When compared to patients who did not receive early NIV, those patients who were treated with early NIV were slightly older, more likely to have chronic pulmonary disease (34.2% vs. 27.7%), received a higher dose of narcotics on the day of surgery, had an ABG or a CXR on the day of NIV initiation (47% vs. 30%), and received naloxone (6.7% vs. 2.7%). Patients who received early NIV were also more likely to be admitted to hospitals with higher rates of OSA diagnosis among bariatric patients, higher rates of NIV use among bariatric patients, and higher rates of NIV use among all surgical patients with OSA (Table 1).

The incidence of IMV initiation within 3 days (4.3% vs. 3.7%, p = 0.34), prolonged ventilation, cardiac events, and mortality were not significantly different between the patients who received and those who did not receive early NIV. Length of stay and costs were higher in patients treated with early NIV (Table 2).

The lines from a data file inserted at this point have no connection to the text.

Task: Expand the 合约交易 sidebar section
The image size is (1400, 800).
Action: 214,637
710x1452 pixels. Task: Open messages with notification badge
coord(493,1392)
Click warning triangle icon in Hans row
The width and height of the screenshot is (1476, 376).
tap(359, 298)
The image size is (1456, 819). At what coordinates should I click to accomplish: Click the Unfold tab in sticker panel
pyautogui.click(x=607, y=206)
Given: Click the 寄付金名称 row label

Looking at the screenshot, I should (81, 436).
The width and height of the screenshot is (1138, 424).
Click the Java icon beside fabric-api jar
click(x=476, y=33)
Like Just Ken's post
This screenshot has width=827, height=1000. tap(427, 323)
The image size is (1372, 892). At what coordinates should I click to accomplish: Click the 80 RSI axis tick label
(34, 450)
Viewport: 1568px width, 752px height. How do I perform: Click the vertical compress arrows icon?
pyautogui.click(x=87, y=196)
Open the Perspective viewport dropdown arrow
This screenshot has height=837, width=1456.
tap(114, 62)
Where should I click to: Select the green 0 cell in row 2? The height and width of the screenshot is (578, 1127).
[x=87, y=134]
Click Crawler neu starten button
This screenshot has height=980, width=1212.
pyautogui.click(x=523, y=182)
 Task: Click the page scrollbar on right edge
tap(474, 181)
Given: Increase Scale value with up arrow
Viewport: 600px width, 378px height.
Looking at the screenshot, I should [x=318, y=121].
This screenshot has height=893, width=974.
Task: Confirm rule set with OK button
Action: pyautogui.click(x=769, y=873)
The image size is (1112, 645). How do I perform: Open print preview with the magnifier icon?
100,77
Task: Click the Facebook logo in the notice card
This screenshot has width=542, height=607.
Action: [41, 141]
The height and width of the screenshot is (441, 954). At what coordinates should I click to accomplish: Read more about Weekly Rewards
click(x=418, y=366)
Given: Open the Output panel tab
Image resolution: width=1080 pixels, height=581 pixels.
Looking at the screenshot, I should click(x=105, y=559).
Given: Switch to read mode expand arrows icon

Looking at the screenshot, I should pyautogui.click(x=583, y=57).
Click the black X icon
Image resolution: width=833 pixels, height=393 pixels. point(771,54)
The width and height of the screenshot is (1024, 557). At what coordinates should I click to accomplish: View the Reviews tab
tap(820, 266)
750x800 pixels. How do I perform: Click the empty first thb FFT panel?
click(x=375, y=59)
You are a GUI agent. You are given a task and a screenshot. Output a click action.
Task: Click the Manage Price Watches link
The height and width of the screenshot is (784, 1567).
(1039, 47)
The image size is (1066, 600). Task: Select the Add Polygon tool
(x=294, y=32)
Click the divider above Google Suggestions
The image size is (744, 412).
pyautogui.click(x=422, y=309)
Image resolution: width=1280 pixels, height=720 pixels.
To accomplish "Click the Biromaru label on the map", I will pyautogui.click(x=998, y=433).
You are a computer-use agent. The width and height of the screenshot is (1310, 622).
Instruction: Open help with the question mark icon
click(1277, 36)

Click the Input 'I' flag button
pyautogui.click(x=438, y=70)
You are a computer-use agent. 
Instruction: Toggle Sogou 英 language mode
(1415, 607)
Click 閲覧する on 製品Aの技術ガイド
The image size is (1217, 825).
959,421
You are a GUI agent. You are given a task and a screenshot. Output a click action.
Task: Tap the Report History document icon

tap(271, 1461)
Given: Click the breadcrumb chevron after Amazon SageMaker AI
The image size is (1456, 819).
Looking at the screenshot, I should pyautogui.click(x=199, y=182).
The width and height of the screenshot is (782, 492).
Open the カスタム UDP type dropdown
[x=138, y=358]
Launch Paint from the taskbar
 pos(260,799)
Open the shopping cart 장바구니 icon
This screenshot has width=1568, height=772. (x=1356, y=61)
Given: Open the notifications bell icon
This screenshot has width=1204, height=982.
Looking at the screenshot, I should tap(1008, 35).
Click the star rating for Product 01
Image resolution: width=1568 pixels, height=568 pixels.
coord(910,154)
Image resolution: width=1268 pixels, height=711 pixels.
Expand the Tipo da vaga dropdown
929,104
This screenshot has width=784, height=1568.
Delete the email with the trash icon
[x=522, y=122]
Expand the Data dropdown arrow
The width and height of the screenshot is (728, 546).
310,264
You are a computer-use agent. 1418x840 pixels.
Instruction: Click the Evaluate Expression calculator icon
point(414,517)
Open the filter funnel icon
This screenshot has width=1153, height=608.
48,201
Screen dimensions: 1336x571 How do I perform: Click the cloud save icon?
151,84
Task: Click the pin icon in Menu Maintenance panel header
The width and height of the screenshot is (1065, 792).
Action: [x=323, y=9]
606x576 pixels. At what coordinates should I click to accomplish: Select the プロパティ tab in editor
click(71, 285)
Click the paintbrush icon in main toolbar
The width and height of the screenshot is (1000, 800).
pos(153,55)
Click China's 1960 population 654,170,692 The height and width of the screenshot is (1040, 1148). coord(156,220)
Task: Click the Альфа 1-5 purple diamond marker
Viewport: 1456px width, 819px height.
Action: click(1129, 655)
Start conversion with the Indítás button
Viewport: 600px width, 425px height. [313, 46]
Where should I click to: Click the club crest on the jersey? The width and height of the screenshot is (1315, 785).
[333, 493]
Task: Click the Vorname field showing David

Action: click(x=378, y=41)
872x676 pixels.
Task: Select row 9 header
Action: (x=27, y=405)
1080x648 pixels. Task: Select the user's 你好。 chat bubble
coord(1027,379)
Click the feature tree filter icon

Predictors for Early Postoperative NIV Use

In a hierarchical model that included patient characteristics (sociodemographic, comorbidities, medications), type of bariatric surgery, and hospital characteristics, we found that older age, male sex (odds ratio [OR], 1.34 [confidence interval (CI), 1.14– 1.59]), nonrestrictive bariatric surgery, coexistence of chronic lung disease (OR, 1.39 [CI, 1.17–1.64]), neurological disorder (OR, 1.49 [CI, 1.05–2.11]), intravenous use of short-acting narcotics on the day of surgery (OR, 1.50 [CI, 1.00–2.26]) as well as admission to a hospital with a higher rate of OSA diagnosis among bariatric surgery patients were predictors for the receipt of NIV in the first 2 days of hospitalization (Table 3).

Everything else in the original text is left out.